Mark brushed the sand off himself, spat it from his mouth and shook it from his hair, then took off his shoes and socks and walked down to where the Egret had been. It was the engine that was there and the propeller and a tangle of wires and cables and pipes, all ragged and broken as though a sea monster had bitten it off. Thick, slow oil was still bleeding from it and dripping into the sand. What a shame. That beaut little aeroplane all chewed to bits.
It was a funny feeling, standing there, with his toes slowly sinking and curling into the sand, and the greyness round about, the smell of the sea, and the sound of the sea, and the silence that was there, too. Strange the way the feeling came creeping up on him, almost as though he had become a balloon floating in an empty and aching place; like being completely alone and light-headed; like still being asleep, perhaps; like not being Mark Kerr any more, but someone different that he wasn’t even sure that he knew very well, because the eagerness that he usually felt first thing every morning to get the day rolling, to get it started, to leap about for the sheer joy of living, just wasn’t there. Instead, there was a flatness, a greyness.
Everything familiar seemed to have gone a long way away and Mark didn’t like it very much. He liked a bit of friendly noise in the morning, the wireless going and screen doors slamming and hens squawking down the yard and dogs barking and the clatter of milk bottles and men’s voices from the dairy depot across the road. He liked the world to be alive and kicking.
He didn’t like churches or the silent minute on Anzac Day. He didn’t like hospitals or rubbish tips or places where people were quiet or in pain. He didn’t much like standing near the aeroplane, either, with that thick, slow oil bleeding from it and dripping into the sand, even though there were things lying round that were as good as pirates’ treasure; interesting looking bits of aeroplane, metal tabs with important printing on, and instruments worth lots and lots of money. If a fella owned an instrument like one
of these his mates would come from miles and miles around to have a look at it, but maybe Gerald wouldn’t like it if he took one. Or that blooming old Carol either. They’d call him a thief, probably, and take it off him. Maybe Bruce would, too, because Bruce hadn’t been very nice to him either.
Mark looked up the beach to where they were lying; still sprawling there, all of them. Fancy not waking up.
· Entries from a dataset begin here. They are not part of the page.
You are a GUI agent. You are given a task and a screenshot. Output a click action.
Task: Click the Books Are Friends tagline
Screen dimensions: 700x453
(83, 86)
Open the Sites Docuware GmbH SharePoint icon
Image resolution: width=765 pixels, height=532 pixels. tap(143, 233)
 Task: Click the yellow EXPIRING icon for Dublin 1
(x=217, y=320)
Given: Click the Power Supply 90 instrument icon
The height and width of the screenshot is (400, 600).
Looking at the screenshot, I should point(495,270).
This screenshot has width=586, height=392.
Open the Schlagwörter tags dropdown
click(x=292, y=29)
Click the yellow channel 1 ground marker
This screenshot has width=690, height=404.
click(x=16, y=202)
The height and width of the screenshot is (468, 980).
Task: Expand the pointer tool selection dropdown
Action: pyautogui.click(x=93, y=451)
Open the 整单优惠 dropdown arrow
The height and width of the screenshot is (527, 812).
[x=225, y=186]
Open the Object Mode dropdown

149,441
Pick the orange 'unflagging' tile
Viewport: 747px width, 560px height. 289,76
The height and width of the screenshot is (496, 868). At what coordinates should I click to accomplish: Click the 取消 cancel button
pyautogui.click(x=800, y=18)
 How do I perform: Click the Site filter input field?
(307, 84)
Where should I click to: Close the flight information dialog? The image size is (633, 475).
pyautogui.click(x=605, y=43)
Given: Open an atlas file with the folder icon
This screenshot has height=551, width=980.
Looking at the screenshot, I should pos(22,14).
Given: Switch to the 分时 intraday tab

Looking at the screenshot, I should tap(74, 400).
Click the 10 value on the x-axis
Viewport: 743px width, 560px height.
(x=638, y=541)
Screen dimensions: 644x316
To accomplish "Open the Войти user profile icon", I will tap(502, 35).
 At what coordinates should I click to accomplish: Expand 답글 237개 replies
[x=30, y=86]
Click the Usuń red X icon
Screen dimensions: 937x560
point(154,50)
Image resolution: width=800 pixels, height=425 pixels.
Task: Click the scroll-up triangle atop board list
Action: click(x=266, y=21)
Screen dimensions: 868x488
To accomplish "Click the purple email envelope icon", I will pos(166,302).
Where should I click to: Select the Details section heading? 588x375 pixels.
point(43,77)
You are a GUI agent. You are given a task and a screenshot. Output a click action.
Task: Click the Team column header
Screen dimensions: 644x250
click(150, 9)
But it was the same at home. No one woke up there either until the day was half done.
Mark scowled at them and would have gone up and yelled ‘Wakey, wakey,’ except that he had lost confidence. His skin was pretty thick, but not so thick that their impatience and crossness with him had failed to get through. But Colin was different, of course. Colin was his brother. Colin knocked him about more than anyone, but Colin was different just the same. A fella could take from his family things he would never take from anyone else. Yeh; but he didn’t want to go, somehow, not even to Colin.
He mooched off along the sand, digging his toes in, taking a meandering path from stone to stone, from shell to shell, even from one bit of wreckage to another, sometimes scratching himself, sometimes belching magnificently. (At school his belch was famous.) He had a very empty tummy and it rumbled and bubbled and he got to thinking about breakfast and eyed off a couple of cheeky-looking seagulls. Maybe a seagull cooking on the spit would make some sort of a beginning to the day!
He tried to run one down, but it took off and flew away. He tried aiming rocks at others but their flight was too nimble. So he called them a few names and pulled on his hair in irritation, an unconscious mannerism borrowed from his mother, and looked back to where the Egret was. No one was sitting up; no one was awake; or at least he didn’t think so. The light wasn’t good, but not so bad that a fella couldn’t see a few hundred yards.
He trudged on a bit farther, farther away from them, then stopped quite suddenly, quite breathlessly.
Mark didn’t actually feel sick, but almost. There was a heavy thud of his heart that seemed to strike at his insides from all directions.